Directions | Using the data below, return the stretch from the line that contains "You are a computer-use agent. The" through the line that contains "Instruction: Click See", both included, exactly as it stands and nothing beyond it.

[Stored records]
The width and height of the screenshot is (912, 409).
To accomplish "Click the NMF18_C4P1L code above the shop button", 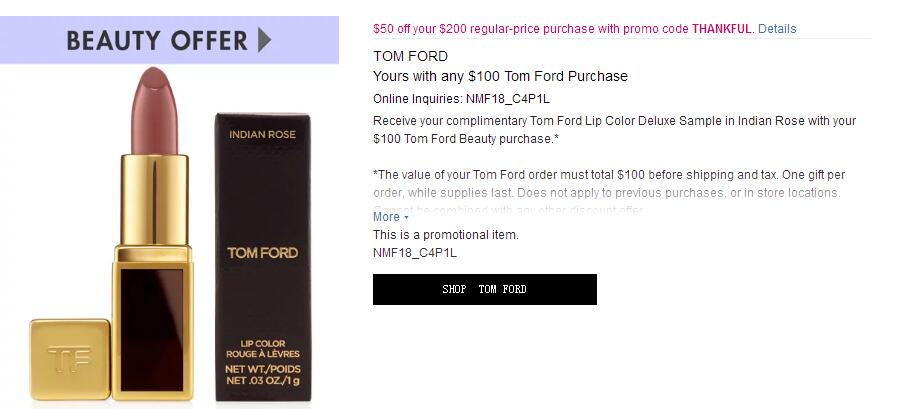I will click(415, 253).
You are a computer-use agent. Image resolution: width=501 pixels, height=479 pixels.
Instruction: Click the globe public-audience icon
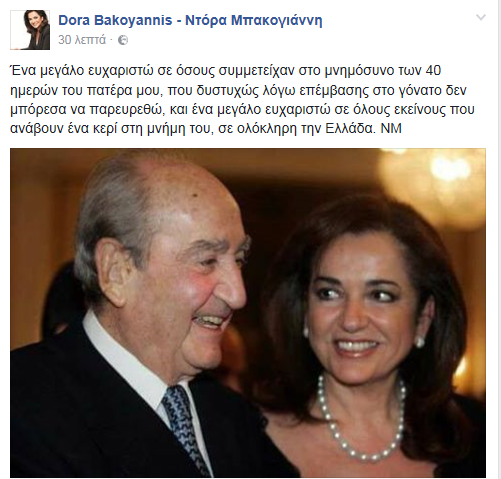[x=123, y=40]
* * *
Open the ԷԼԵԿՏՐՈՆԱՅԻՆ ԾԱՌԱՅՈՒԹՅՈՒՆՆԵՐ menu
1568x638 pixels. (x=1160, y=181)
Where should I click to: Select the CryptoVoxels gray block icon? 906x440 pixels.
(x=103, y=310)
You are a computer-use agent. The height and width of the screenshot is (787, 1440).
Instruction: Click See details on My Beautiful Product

Solution to the problem |
You are a computer-use agent. The height and width of the screenshot is (787, 1440).
Instruction: Click See details on My Beautiful Product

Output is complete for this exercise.